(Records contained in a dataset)
* * *
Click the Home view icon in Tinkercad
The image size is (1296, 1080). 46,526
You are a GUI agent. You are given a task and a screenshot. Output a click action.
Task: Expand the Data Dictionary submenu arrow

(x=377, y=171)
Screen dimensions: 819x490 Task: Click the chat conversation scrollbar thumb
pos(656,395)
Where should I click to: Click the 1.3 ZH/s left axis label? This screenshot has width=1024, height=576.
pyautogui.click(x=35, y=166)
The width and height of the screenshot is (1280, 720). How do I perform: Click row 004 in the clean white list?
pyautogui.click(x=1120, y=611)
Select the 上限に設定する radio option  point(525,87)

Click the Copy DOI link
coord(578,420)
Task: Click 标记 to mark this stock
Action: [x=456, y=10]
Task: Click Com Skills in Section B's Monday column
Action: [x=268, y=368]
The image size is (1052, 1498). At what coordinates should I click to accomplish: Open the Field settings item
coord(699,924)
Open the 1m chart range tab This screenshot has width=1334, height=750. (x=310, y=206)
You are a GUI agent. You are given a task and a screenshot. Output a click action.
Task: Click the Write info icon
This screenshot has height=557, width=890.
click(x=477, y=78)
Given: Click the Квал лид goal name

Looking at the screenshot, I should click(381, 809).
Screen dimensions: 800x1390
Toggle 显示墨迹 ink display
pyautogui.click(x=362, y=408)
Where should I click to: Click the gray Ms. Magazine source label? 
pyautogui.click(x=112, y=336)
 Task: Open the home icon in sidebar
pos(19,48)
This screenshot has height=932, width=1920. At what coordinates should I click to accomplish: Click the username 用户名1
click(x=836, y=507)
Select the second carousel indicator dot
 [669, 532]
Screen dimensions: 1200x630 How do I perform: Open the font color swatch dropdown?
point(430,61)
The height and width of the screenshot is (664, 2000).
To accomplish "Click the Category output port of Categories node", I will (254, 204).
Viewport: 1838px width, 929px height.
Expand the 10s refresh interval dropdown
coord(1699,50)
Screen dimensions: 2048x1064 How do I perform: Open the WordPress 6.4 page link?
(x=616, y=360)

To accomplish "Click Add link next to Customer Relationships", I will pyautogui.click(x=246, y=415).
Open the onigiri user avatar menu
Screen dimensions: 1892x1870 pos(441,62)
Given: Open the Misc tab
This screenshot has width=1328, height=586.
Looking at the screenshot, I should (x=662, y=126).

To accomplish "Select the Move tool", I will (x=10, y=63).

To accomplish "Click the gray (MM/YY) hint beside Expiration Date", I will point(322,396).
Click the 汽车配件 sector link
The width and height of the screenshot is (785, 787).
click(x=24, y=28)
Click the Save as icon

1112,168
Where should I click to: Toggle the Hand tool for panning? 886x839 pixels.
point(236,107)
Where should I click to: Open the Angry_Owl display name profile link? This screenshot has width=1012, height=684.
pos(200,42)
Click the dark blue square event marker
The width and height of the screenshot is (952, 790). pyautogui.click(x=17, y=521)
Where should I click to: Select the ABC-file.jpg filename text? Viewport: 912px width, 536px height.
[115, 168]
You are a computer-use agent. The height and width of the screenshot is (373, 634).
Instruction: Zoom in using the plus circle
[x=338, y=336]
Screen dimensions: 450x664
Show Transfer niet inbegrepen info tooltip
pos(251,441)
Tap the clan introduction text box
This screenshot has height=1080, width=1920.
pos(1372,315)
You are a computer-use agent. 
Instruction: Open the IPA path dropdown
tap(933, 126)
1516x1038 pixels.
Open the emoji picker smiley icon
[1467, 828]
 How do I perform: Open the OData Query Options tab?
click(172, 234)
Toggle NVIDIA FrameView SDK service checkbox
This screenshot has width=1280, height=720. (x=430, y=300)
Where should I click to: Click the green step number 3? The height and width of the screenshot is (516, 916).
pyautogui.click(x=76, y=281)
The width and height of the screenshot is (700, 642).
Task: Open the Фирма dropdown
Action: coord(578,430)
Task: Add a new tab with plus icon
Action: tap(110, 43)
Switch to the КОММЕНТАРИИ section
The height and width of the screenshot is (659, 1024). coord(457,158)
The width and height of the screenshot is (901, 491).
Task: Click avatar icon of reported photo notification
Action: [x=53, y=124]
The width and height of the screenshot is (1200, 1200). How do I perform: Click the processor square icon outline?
* * *
> [Problem to solve] Set all of the records down again, exactly as they stand.

> [Task answer]
Click the Home view icon in Tinkercad
The image size is (1296, 1080). 46,526
You are a GUI agent. You are given a task and a screenshot. Output a click action.
Task: Expand the Data Dictionary submenu arrow

(x=377, y=171)
Screen dimensions: 819x490 Task: Click the chat conversation scrollbar thumb
pos(656,395)
Where should I click to: Click the 1.3 ZH/s left axis label? This screenshot has width=1024, height=576.
pyautogui.click(x=35, y=166)
The width and height of the screenshot is (1280, 720). How do I perform: Click row 004 in the clean white list?
pyautogui.click(x=1120, y=611)
Select the 上限に設定する radio option  point(525,87)

Click the Copy DOI link
coord(578,420)
Task: Click 标记 to mark this stock
Action: [x=456, y=10]
Task: Click Com Skills in Section B's Monday column
Action: [x=268, y=368]
The image size is (1052, 1498). At what coordinates should I click to accomplish: Open the Field settings item
coord(699,924)
Open the 1m chart range tab This screenshot has width=1334, height=750. (x=310, y=206)
You are a GUI agent. You are given a task and a screenshot. Output a click action.
Task: Click the Write info icon
This screenshot has height=557, width=890.
click(x=477, y=78)
Given: Click the Квал лид goal name

Looking at the screenshot, I should click(381, 809).
Screen dimensions: 800x1390
Toggle 显示墨迹 ink display
pyautogui.click(x=362, y=408)
Where should I click to: Click the gray Ms. Magazine source label? 
pyautogui.click(x=112, y=336)
 Task: Open the home icon in sidebar
pos(19,48)
This screenshot has height=932, width=1920. At what coordinates should I click to accomplish: Click the username 用户名1
click(x=836, y=507)
Select the second carousel indicator dot
 [669, 532]
Screen dimensions: 1200x630 How do I perform: Open the font color swatch dropdown?
point(430,61)
The height and width of the screenshot is (664, 2000).
To accomplish "Click the Category output port of Categories node", I will (254, 204).
Viewport: 1838px width, 929px height.
Expand the 10s refresh interval dropdown
coord(1699,50)
Screen dimensions: 2048x1064 How do I perform: Open the WordPress 6.4 page link?
(x=616, y=360)

To accomplish "Click Add link next to Customer Relationships", I will pyautogui.click(x=246, y=415).
Open the onigiri user avatar menu
Screen dimensions: 1892x1870 pos(441,62)
Given: Open the Misc tab
This screenshot has width=1328, height=586.
Looking at the screenshot, I should (x=662, y=126).

To accomplish "Select the Move tool", I will (x=10, y=63).

To accomplish "Click the gray (MM/YY) hint beside Expiration Date", I will point(322,396).
Click the 汽车配件 sector link
The width and height of the screenshot is (785, 787).
click(x=24, y=28)
Click the Save as icon

1112,168
Where should I click to: Toggle the Hand tool for panning? 886x839 pixels.
point(236,107)
Where should I click to: Open the Angry_Owl display name profile link? This screenshot has width=1012, height=684.
pos(200,42)
Click the dark blue square event marker
The width and height of the screenshot is (952, 790). pyautogui.click(x=17, y=521)
Where should I click to: Select the ABC-file.jpg filename text? Viewport: 912px width, 536px height.
[115, 168]
You are a computer-use agent. The height and width of the screenshot is (373, 634).
Instruction: Zoom in using the plus circle
[x=338, y=336]
Screen dimensions: 450x664
Show Transfer niet inbegrepen info tooltip
pos(251,441)
Tap the clan introduction text box
This screenshot has height=1080, width=1920.
pos(1372,315)
You are a computer-use agent. 
Instruction: Open the IPA path dropdown
tap(933, 126)
1516x1038 pixels.
Open the emoji picker smiley icon
[1467, 828]
 How do I perform: Open the OData Query Options tab?
click(172, 234)
Toggle NVIDIA FrameView SDK service checkbox
This screenshot has width=1280, height=720. (x=430, y=300)
Where should I click to: Click the green step number 3? The height and width of the screenshot is (516, 916).
pyautogui.click(x=76, y=281)
The width and height of the screenshot is (700, 642).
Task: Open the Фирма dropdown
Action: coord(578,430)
Task: Add a new tab with plus icon
Action: tap(110, 43)
Switch to the КОММЕНТАРИИ section
The height and width of the screenshot is (659, 1024). coord(457,158)
The width and height of the screenshot is (901, 491).
Task: Click avatar icon of reported photo notification
Action: [x=53, y=124]
The width and height of the screenshot is (1200, 1200). How do I perform: Click the processor square icon outline?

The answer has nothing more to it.